Breitband-PCR und Hochdurchsatz-DNA-Sequenzierung Die PCR-Amplifikation und Sequenzierung von rRNA-Genen folgt unserem zuvor veröffentlichten Protokoll (13). Kurz gesagt werden DNA-Lysate einer PCR mit panbakteriellen 16S-rDNA-rDNA-Primern unterzogen, was Bibliotheken von PCR-Amplikons ergibt, die für alle Bakterien oder Pilze in einer Probe repräsentativ sind (14). Dreifache PCR-Reaktionen werden durchgeführt und Amplikons werden für jede Probe gepoolt. Mit Bakterien versetzte Vergiftungskontrollen (z. Genomische DNA von Bacillus subtilis) wird getestet, um das Vorhandensein von PCR-Inhibitoren in Matrizen-DNA-Präparationen nachzuweisen; Obwohl dies bei Nasenabstrichen normalerweise kein Problem darstellt, werden inhibitorische Proben durch Ethanolpräzipitation gereinigt und dann erneut zur PCR eingereicht. PCR-Amplikon-Bibliotheken werden mit der persönlichen Hochdurchsatz-Sequenzierungsplattform MiSeq von Illumina sequenziert. die über die Abteilung für Infektionskrankheiten der Universität von Colorado erhältlich ist. Diese Plattform kann 5-20 x 106 DNA-Sequenzen in einem einzigen Gerätelauf mit mittleren Leselängen von ~450 nts generieren. Die für die Breitband-PCR verwendeten Primer enthalten eindeutige Barcode-Sequenzen, um gleichzeitig mehrere Amplikon-Bibliotheken in einem einzigen Gerätelauf zu sequenzieren (15). Wir erstellen und sequenzieren Bibliotheken aus 100 Proben (50 persistente MRSA-Träger [Fälle] und 50 Nicht-Träger [Kontrollen]) bis zu einer Tiefe von >50.000 qualitativ hochwertigen Sequenzierungs-Reads pro Probe. Unsere vorläufige Studie zeigt, dass diese Erfassungstiefe eine vollständige Untersuchung der Mikrobiota der Nasenlöcher für jede Probe darstellt.

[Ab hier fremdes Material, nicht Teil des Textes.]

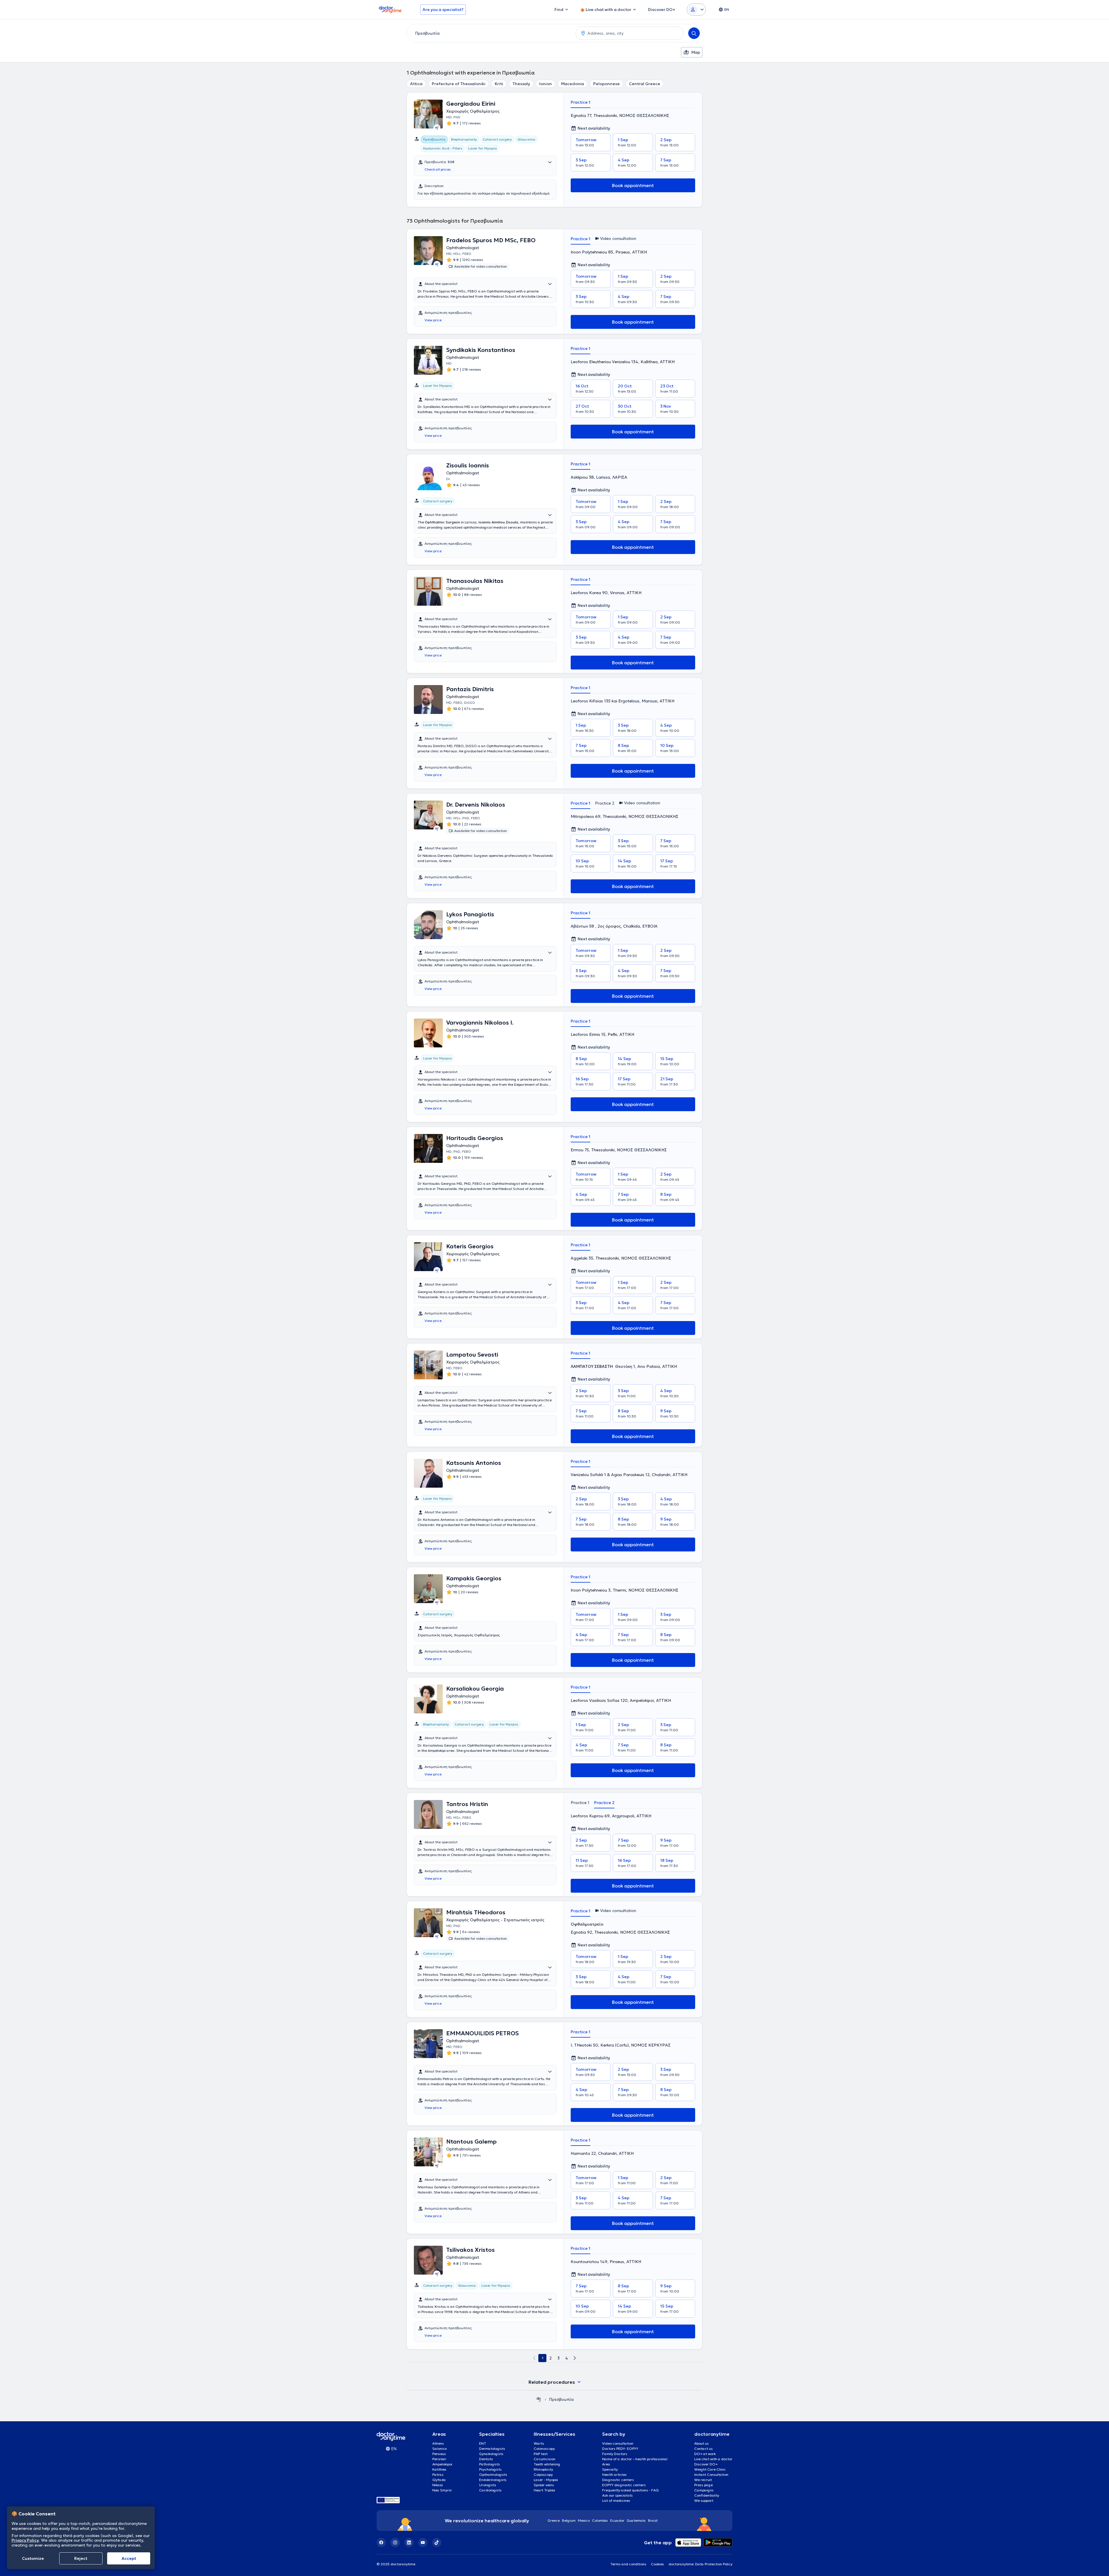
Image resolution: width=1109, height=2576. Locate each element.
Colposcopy (543, 2474)
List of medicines (616, 2500)
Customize (33, 2558)
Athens (438, 2443)
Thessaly (521, 83)
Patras (438, 2474)
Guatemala (636, 2520)
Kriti (499, 83)
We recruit (703, 2480)
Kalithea (439, 2469)
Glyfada (439, 2480)
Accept (129, 2558)
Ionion (545, 83)
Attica (416, 83)
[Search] (694, 33)
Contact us (703, 2448)
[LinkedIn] (409, 2542)
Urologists (487, 2485)
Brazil (653, 2520)
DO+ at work (705, 2454)
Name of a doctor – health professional (634, 2459)
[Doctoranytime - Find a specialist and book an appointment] (538, 2399)
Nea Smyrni (442, 2490)
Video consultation (617, 2443)
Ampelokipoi (442, 2464)
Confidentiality (706, 2495)
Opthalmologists (493, 2474)
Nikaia (437, 2485)
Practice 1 (580, 102)
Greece (554, 2520)
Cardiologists (490, 2490)
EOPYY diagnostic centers (624, 2485)
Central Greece (644, 83)
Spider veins (544, 2485)
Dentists (486, 2459)
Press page (703, 2485)
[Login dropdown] (696, 9)
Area (606, 2464)
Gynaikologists (491, 2454)
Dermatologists (492, 2448)
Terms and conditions (628, 2564)
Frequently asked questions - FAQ (630, 2490)
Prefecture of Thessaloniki (458, 83)
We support (703, 2500)
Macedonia (572, 83)
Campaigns (704, 2490)
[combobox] (490, 33)
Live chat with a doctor (713, 2459)
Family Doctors (614, 2454)
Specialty (610, 2469)
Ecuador (617, 2520)
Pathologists (489, 2464)
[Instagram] (395, 2542)
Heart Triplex (544, 2490)
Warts (539, 2443)
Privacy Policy (25, 2540)
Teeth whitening (547, 2464)
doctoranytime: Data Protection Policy (700, 2564)
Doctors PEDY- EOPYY (620, 2448)
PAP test (541, 2454)
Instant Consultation (711, 2474)
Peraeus (439, 2454)
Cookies (657, 2564)
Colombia (600, 2520)
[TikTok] (436, 2542)
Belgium (569, 2520)
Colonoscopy (544, 2448)
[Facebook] (381, 2542)
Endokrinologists (493, 2480)
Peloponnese (606, 83)
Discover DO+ (706, 2464)
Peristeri (439, 2459)
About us (701, 2443)
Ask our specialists (617, 2495)
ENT (482, 2443)
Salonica (439, 2448)
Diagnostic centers (618, 2480)
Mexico (584, 2520)
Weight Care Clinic (710, 2469)
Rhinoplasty (543, 2469)
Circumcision (544, 2459)
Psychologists (490, 2469)
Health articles (614, 2474)
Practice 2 (604, 803)
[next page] (575, 2358)
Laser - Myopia (546, 2480)
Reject (80, 2558)
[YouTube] (422, 2542)
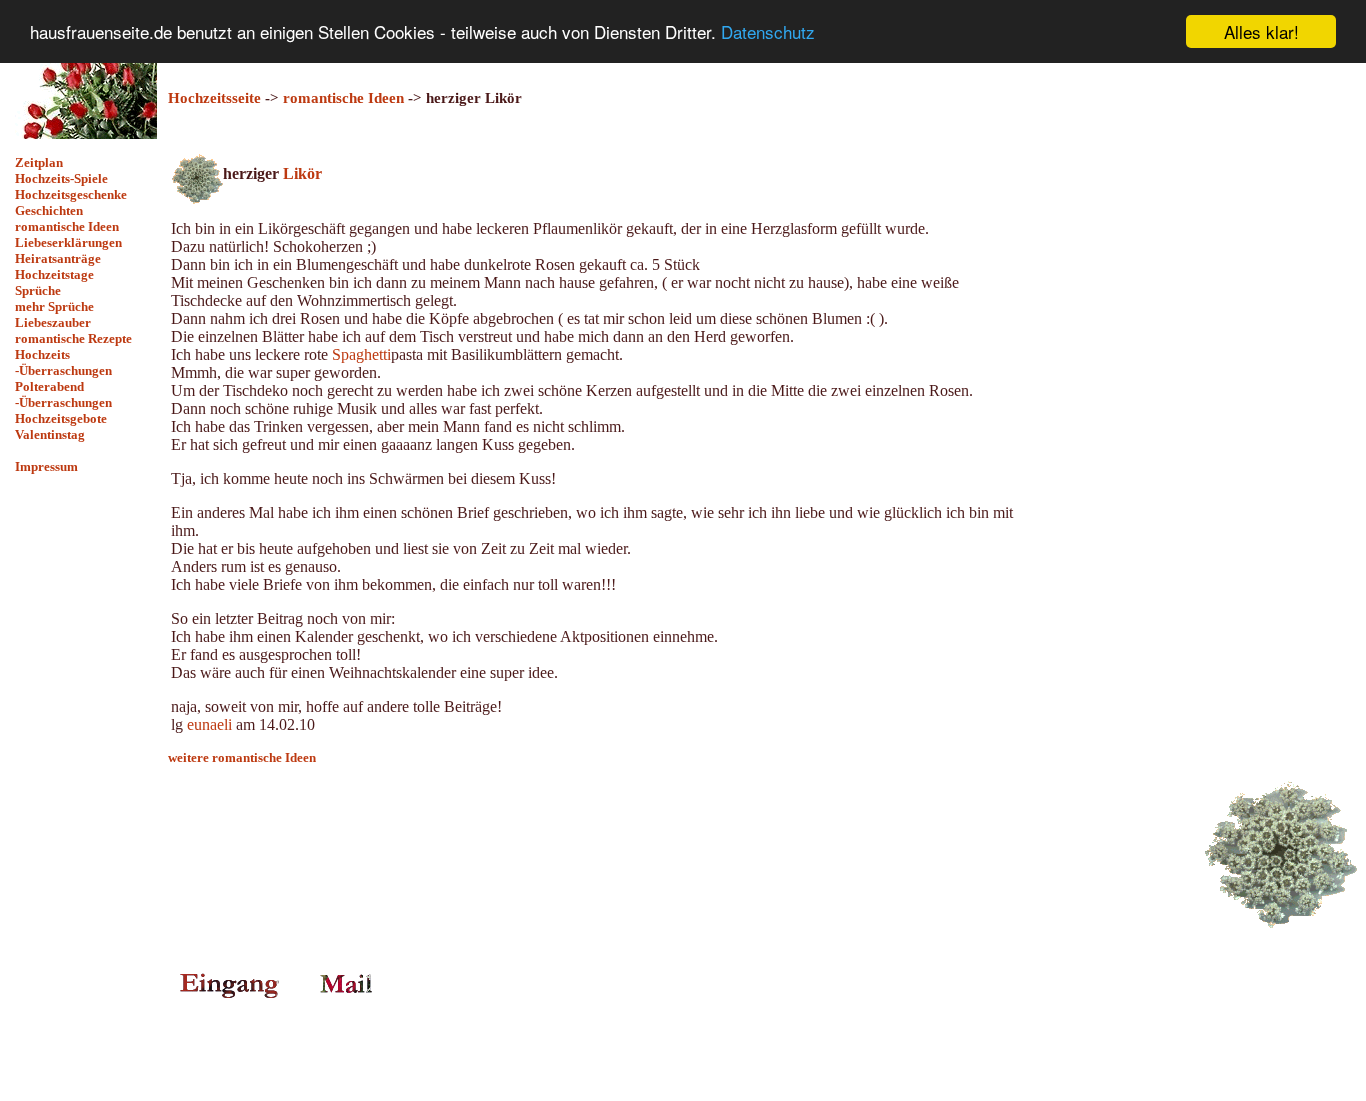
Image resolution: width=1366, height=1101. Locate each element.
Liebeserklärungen (68, 242)
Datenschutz (768, 32)
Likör (302, 173)
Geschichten (49, 210)
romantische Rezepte (73, 338)
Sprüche (38, 290)
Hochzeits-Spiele (61, 178)
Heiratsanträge (58, 258)
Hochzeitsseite (214, 97)
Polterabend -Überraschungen (63, 394)
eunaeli (209, 724)
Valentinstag (50, 434)
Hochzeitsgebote (61, 418)
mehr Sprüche (54, 306)
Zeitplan (39, 162)
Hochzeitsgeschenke (71, 194)
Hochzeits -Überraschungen (63, 362)
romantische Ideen (67, 226)
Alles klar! (1261, 31)
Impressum (46, 466)
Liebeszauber (53, 322)
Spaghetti (361, 354)
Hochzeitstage (54, 274)
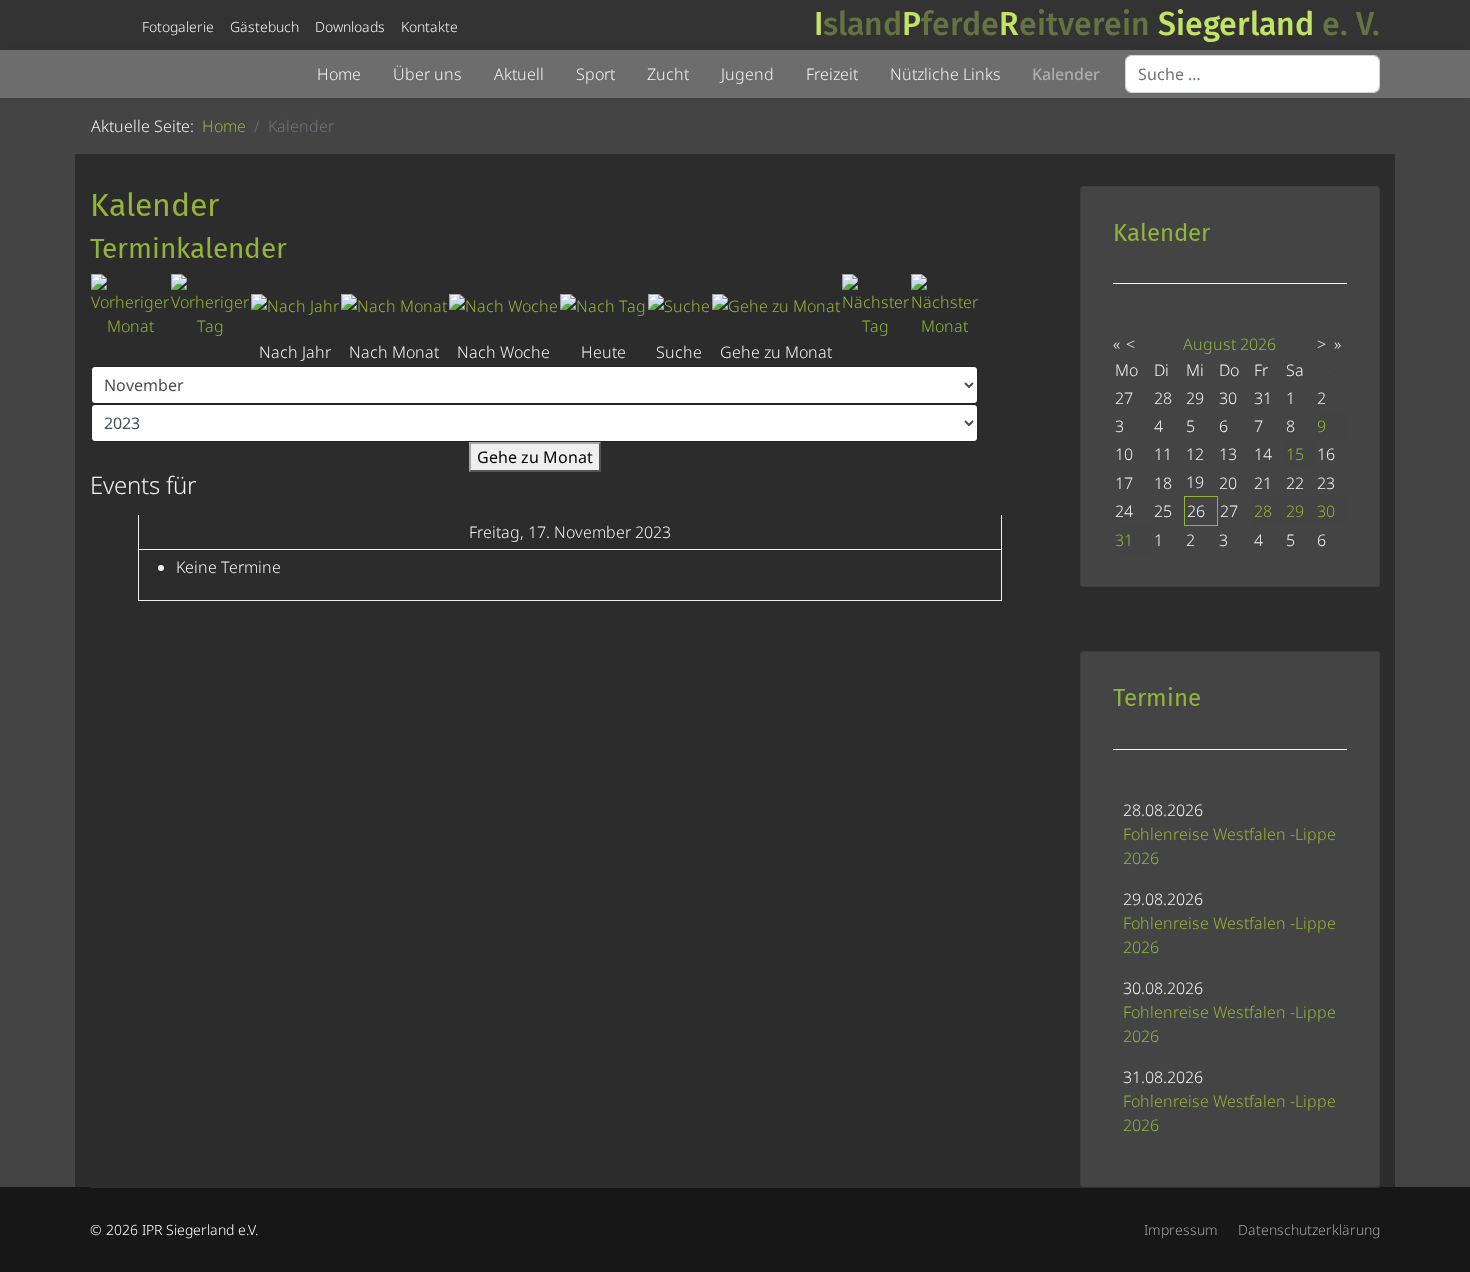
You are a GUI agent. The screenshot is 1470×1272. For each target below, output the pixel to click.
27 (1229, 511)
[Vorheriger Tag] (210, 306)
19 (1195, 482)
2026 (1258, 344)
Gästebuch (264, 26)
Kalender (1066, 74)
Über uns (427, 74)
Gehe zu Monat (535, 457)
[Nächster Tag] (875, 306)
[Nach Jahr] (295, 306)
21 (1263, 483)
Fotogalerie (178, 26)
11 (1163, 454)
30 (1326, 511)
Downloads (350, 26)
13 (1228, 454)
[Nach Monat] (394, 306)
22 (1295, 483)
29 (1295, 511)
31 (1124, 540)
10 (1124, 454)
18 (1163, 483)
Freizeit (832, 74)
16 (1326, 454)
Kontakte (429, 26)
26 (1196, 511)
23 (1326, 483)
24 (1124, 511)
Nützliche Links (945, 74)
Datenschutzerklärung (1309, 1229)
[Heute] (603, 306)
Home (339, 74)
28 (1263, 511)
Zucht (668, 74)
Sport (595, 74)
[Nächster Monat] (944, 306)
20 (1228, 483)
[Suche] (679, 306)
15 (1295, 454)
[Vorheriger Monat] (130, 306)
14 (1263, 454)
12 (1195, 454)
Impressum (1181, 1229)
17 (1124, 483)
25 (1163, 511)
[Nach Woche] (503, 306)
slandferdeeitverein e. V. (1097, 24)
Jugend (747, 74)
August (1209, 344)
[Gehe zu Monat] (776, 306)
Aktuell (519, 74)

Sequenzanalyse In Proben vorhandene Mikroben werden durch Verwendung des Naive Bayesian Classifier Tools (16) des Ribosomal Database Project (17) identifiziert. Um die Gesamtkomplexität der Datensätze zu reduzieren, werden ähnliche rDNA-Sequenzen in operationelle taxonomische Einheiten (OTUs) geclustert, indem Sequenzen basierend auf taxonomischen Zuordnungen geclustert werden. Dann werden Datenmatrizen zusammengestellt, die die Häufigkeit jeder OTU in einer Probe tabellieren. Die Stichprobenabdeckung für jede Amplikonbibliothek wird geschätzt (18-20) und zusätzliche Sequenzen werden gescreent, wenn die Abdeckung weniger als 95 % beträgt. Alle Sequenzen werden zur öffentlichen Nutzung in der GenBank hinterlegt.

Validierung von Kandidatenmikroorganismen Mikroben, die durch breit angelegte rDNA-Analyse als potentiell schädlich für die Besiedelung mit S. aureus identifiziert wurden, werden basierend auf gezielten QPCR-Messungen weiter evaluiert. Basierend auf unseren vorläufigen Ergebnissen und zuvor veröffentlichten Studien, die darauf hindeuten, dass sie das Wachstum von S. aureus beeinträchtigen, werden sowohl S. epidermidis (femA) als auch Corynebacterium spp. (rpoB-PCR) durch Q-PCR gezählt (Tabelle unten). Primer-Sets für Q-PCR-Assays neuer mikrobieller Gruppen werden zum Nachweis von rDNA-Operons (d. h. 16S-ITS-23S-Gene) durch das ARB-Softwarepaket (21). Im Fall von zuvor erkannten mikrobiellen Gruppen und/oder Spezies können PCR-Primer-Sets durch Literaturrecherche identifiziert werden.